Selecting Between BERT and GPT for Text Classification in Political Science Research
This provides practical guidance for political science researchers dealing with limited labeled data, though it is incremental as it compares existing methods in a specific domain.
The study compared BERT fine-tuning and GPT-based prompt engineering for text classification in political science under data scarcity, finding that GPT models with zero-shot or few-shot learning are useful for early exploration but generally underperform or match BERT when training data reaches around 1,000 samples.

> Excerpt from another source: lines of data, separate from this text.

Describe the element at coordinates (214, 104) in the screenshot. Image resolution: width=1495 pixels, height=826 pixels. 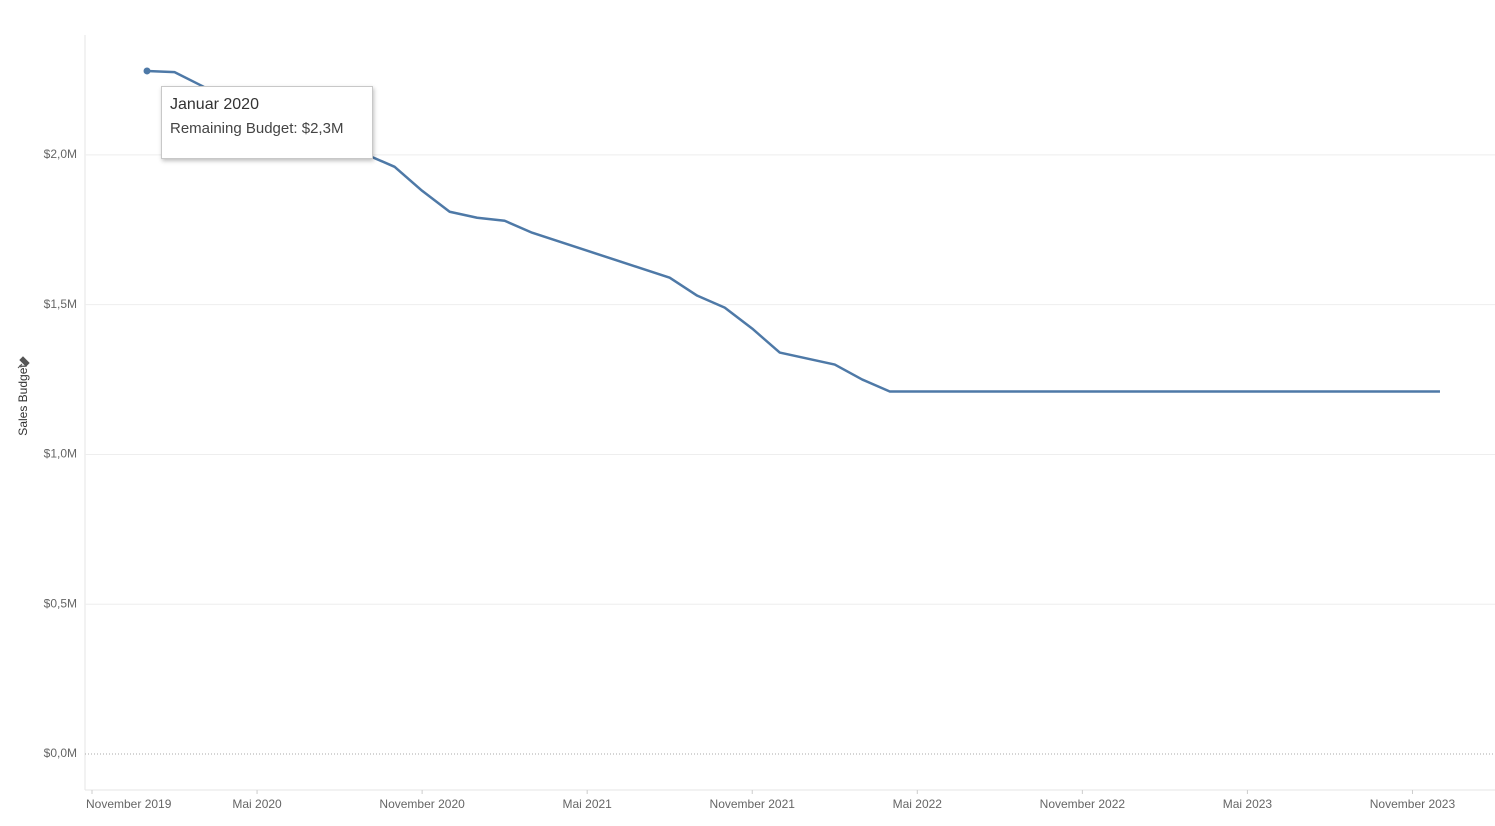
I see `tooltip-title: Januar 2020` at that location.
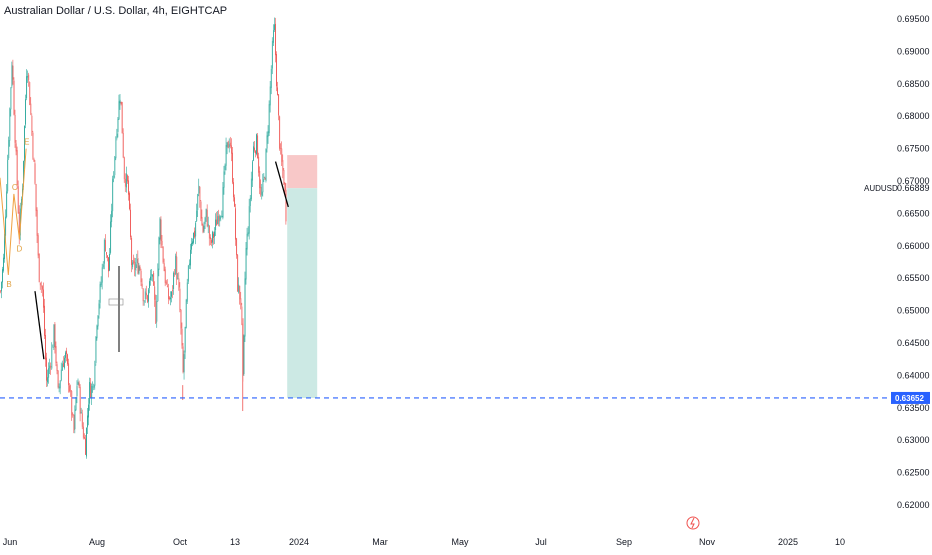 This screenshot has width=932, height=555. Describe the element at coordinates (693, 523) in the screenshot. I see `flash-icon` at that location.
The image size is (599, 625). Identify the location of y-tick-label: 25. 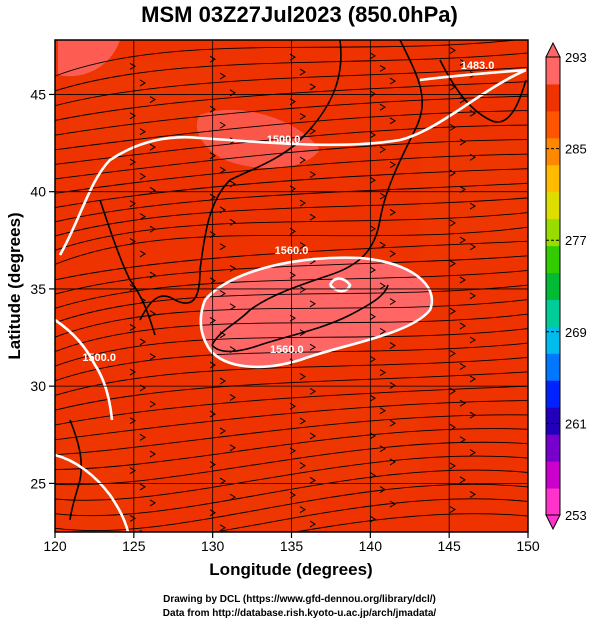
(38, 483).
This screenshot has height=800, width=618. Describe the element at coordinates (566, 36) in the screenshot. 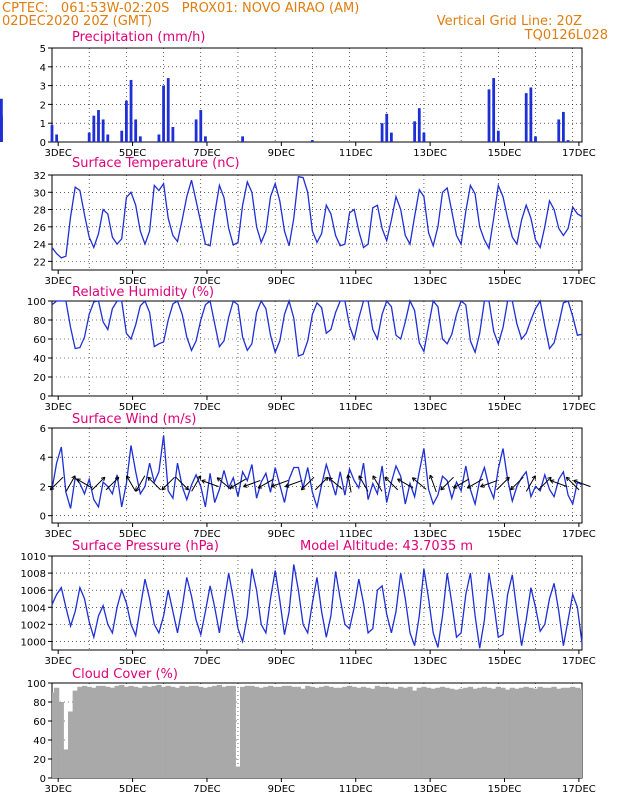

I see `run-id: TQ0126L028` at that location.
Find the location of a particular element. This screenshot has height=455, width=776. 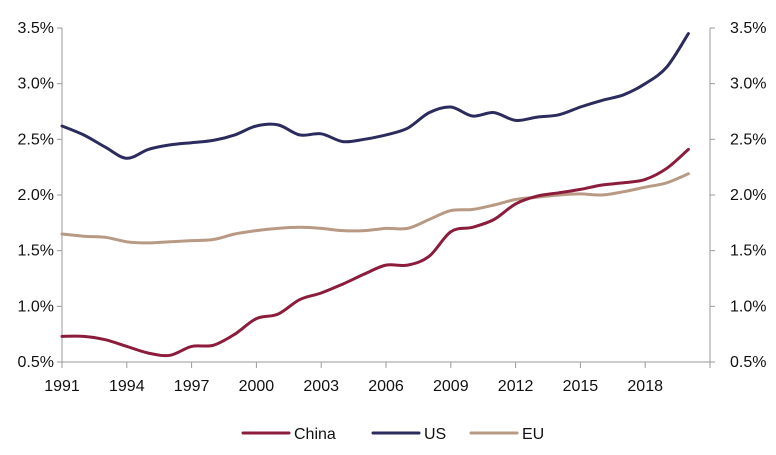

y-tick-label-left: 2.5% is located at coordinates (36, 140).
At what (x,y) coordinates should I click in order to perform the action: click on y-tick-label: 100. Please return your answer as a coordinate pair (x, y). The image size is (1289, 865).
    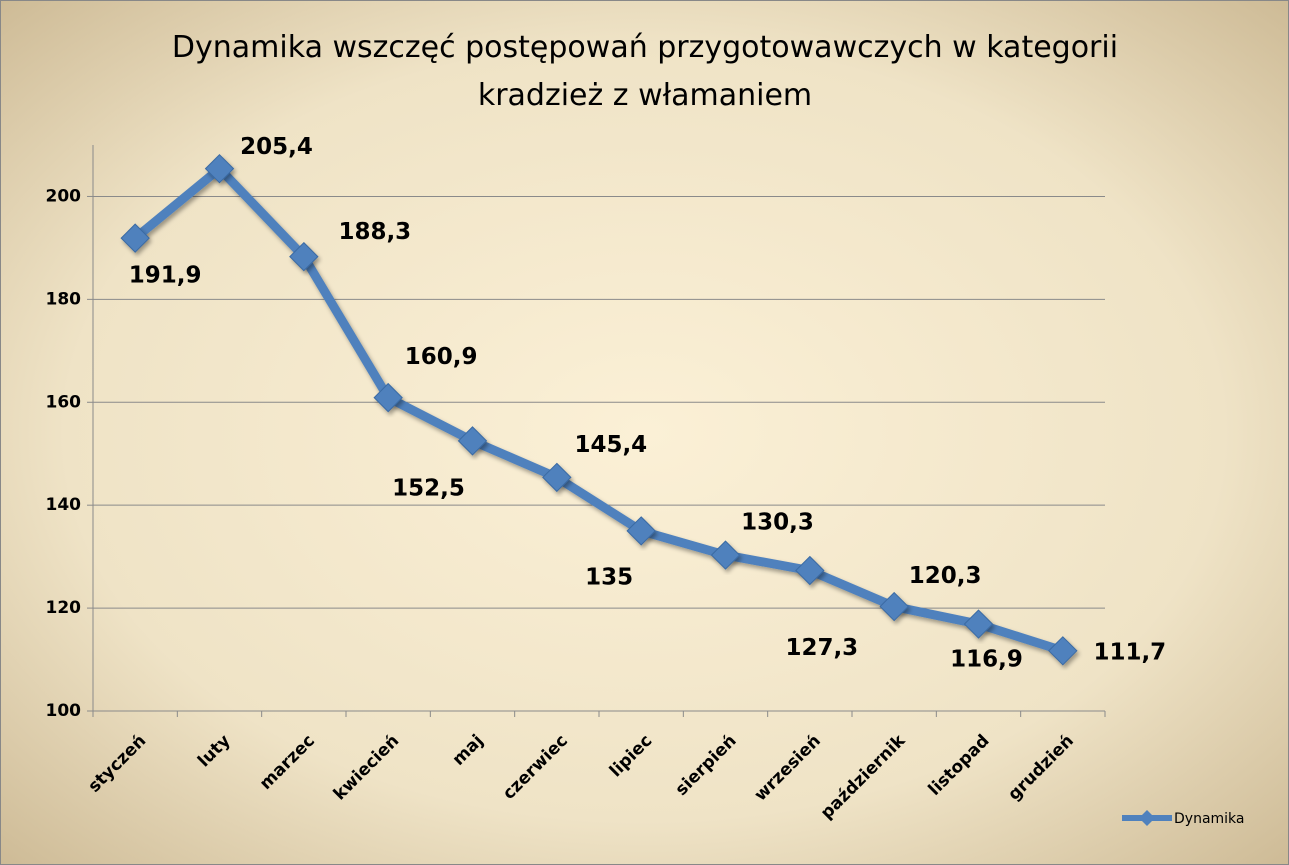
    Looking at the image, I should click on (64, 711).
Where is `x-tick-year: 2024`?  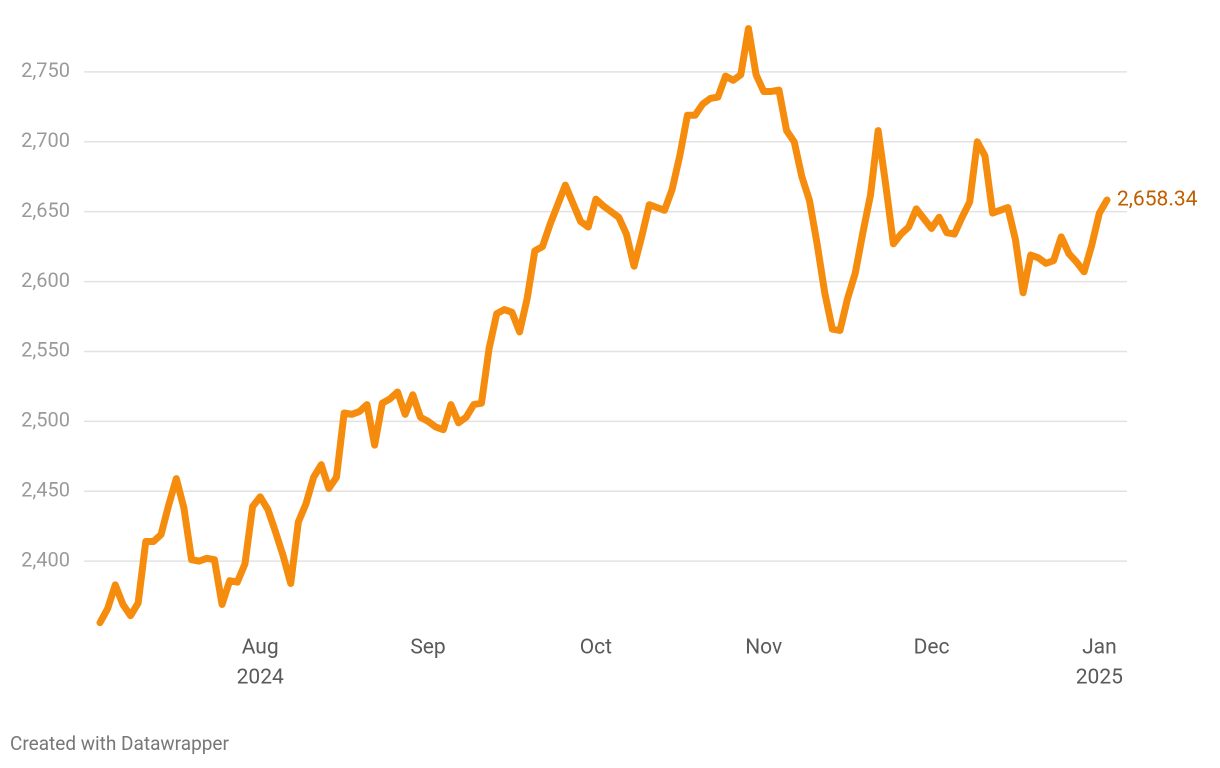
x-tick-year: 2024 is located at coordinates (260, 678).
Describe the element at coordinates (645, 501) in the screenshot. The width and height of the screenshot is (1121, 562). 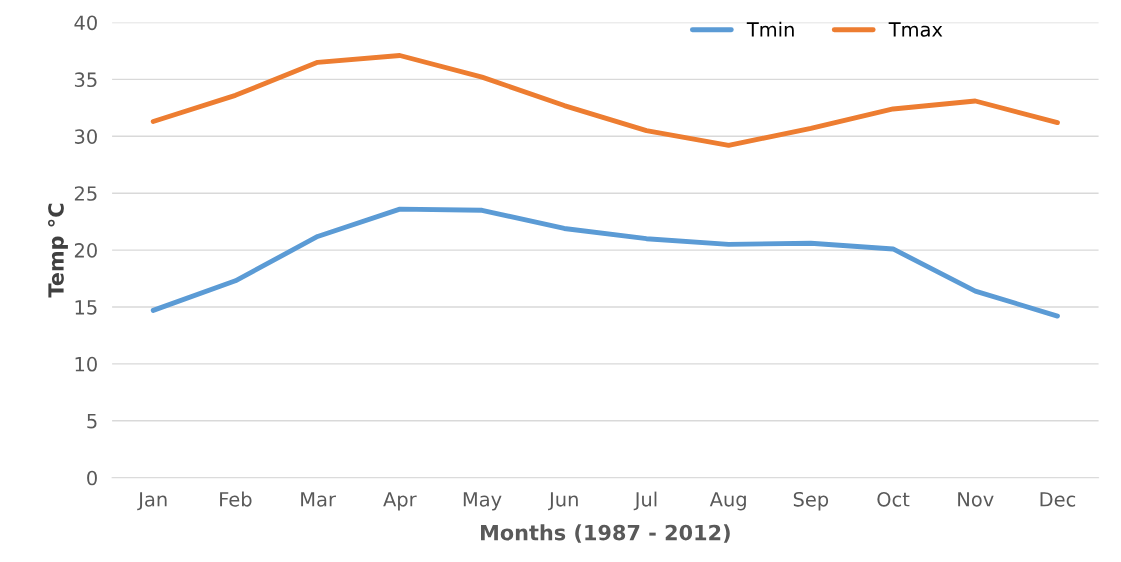
I see `x-tick-label: Jul` at that location.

Political scientists often grapple with data scarcity in text classification. Recently, fine-tuned BERT models and their variants have gained traction as effective solutions to address this issue. In this study, we investigate the potential of GPT-based models combined with prompt engineering as a viable alternative. We conduct a series of experiments across various classification tasks, differing in the number of classes and complexity, to evaluate the effectiveness of BERT-based versus GPT-based models in low-data scenarios. Our findings indicate that while zero-shot and few-shot learning with GPT models provide reasonable performance and are well-suited for early-stage research exploration, they generally fall short - or, at best, match - the performance of BERT fine-tuning, particularly as the training set reaches a substantial size (e.g., 1,000 samples). We conclude by comparing these approaches in terms of performance, ease of use, and cost, providing practical guidance for researchers facing data limitations. Our results are particularly relevant for those engaged in quantitative text analysis in low-resource settings or with limited labeled data.